Aumlar was no fool. He lusted after spellfire but knew he'd never live to master it, even if he somehow wrested it from the maid out in the wilderlands. This caravan was a-crawl with Zhentarim, Dragon Cult, and other covert agents, all of them waiting to savage each other once any of them moved openly against Shandril.

It was time to start that bloodletting, to thin the ranks of his rivals. Perhaps he could learn some secrets of spellfire he wouldn't have to share-or at the very least, uncover the girl's limitations.

It was time. Tarry any longer, and Waterdeep would be too close-near enough to flee to, and close enough that ambitious Waterdhavians could ride out and launch their own snares and ploys and outright attacks. Now was the time.

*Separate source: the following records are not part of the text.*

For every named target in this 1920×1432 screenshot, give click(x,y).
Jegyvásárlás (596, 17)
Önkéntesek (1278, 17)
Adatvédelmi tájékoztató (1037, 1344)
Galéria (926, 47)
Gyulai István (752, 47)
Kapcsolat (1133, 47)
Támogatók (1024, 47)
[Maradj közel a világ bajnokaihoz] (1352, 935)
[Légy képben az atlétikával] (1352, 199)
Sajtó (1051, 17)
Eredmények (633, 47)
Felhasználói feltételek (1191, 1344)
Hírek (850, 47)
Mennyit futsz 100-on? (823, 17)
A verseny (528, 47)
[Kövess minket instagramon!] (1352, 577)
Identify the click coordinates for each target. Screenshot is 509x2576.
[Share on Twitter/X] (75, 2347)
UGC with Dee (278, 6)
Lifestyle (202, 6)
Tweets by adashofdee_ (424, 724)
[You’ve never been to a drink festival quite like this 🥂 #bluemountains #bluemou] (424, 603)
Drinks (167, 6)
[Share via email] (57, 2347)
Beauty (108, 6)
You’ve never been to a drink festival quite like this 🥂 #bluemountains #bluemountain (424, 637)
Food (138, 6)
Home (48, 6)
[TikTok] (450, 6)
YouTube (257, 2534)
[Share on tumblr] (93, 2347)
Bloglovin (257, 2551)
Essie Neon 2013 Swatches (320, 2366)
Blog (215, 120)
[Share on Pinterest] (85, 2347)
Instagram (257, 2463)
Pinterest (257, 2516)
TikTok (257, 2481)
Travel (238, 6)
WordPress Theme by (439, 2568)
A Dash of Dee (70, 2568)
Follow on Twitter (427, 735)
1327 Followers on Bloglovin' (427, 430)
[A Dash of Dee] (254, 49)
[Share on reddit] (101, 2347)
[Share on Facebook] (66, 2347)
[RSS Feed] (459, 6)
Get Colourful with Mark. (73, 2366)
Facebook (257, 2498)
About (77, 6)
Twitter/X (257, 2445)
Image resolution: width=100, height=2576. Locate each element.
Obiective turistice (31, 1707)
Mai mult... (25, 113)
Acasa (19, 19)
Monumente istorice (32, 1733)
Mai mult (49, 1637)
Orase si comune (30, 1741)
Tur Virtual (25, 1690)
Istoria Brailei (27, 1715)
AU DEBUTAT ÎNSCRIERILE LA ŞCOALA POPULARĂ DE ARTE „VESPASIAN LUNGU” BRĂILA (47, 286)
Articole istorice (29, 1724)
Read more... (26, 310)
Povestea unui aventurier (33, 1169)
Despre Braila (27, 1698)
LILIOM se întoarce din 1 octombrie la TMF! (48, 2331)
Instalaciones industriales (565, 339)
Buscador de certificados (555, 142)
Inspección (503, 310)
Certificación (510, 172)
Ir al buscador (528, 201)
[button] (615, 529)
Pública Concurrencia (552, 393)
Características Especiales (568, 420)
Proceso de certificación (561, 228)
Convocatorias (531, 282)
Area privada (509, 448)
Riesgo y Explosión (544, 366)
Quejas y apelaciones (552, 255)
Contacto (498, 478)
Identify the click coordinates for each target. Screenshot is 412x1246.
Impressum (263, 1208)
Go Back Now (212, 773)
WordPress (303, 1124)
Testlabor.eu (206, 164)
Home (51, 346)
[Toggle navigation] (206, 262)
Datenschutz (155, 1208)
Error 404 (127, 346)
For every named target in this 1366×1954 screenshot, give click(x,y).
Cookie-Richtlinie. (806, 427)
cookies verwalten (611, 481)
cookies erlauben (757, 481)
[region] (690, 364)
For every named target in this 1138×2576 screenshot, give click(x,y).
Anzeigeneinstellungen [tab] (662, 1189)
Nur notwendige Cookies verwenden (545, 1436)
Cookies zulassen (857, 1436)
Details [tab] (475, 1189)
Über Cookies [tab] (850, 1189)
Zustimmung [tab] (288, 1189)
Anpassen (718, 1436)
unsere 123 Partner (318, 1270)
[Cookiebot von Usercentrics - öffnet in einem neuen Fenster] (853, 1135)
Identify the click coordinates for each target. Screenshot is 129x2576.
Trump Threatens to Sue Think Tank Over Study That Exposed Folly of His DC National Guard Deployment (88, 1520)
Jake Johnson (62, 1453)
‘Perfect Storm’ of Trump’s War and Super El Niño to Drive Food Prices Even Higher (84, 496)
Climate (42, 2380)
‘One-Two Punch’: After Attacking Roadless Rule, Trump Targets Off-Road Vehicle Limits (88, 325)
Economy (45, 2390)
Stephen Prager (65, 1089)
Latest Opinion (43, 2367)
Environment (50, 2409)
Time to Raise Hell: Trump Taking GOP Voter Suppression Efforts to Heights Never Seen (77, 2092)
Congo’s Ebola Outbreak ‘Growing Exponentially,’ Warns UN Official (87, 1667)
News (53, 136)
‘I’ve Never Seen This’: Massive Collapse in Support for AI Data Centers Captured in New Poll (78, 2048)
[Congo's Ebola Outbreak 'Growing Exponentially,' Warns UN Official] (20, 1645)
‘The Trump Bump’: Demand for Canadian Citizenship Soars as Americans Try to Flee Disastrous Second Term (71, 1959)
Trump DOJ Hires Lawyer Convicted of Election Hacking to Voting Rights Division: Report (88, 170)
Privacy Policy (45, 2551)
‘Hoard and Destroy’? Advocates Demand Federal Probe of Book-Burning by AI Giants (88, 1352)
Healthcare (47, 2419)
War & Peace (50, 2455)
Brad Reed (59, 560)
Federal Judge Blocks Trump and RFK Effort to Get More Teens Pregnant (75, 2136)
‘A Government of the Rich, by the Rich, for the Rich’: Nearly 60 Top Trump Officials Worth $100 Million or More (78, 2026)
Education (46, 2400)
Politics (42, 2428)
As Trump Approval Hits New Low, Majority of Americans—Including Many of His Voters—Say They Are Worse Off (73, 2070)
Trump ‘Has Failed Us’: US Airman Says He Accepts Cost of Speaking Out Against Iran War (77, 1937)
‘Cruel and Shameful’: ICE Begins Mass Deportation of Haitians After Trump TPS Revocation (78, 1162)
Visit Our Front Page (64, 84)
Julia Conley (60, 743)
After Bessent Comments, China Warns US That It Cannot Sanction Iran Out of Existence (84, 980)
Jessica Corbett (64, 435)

If he did it deftly, no one would know who'd launched the spell that started it. She'd rend it, of course, so all it had to be was large, overblown, and spectacular.

The second spell slicing in behind it was the one he wanted to reach her-the one that might give him a whisper-link to Shandril's mind, or failing that to the thoughts of her husband, the weakling Narm. A way to hear and see snatches of what they were thinking, and murmur the occasional suggestion into their dreams. A hook in the mouth of the most prized fish in Faerun, a hook the fish hopefully wouldn't even know was there.

Now! Bane above, the lass had just stopped hurling spell-fire and fallen. If it hadn't been for her man, she'd have gone right off that wagon and been trampled! She must be drained or wounded! Now!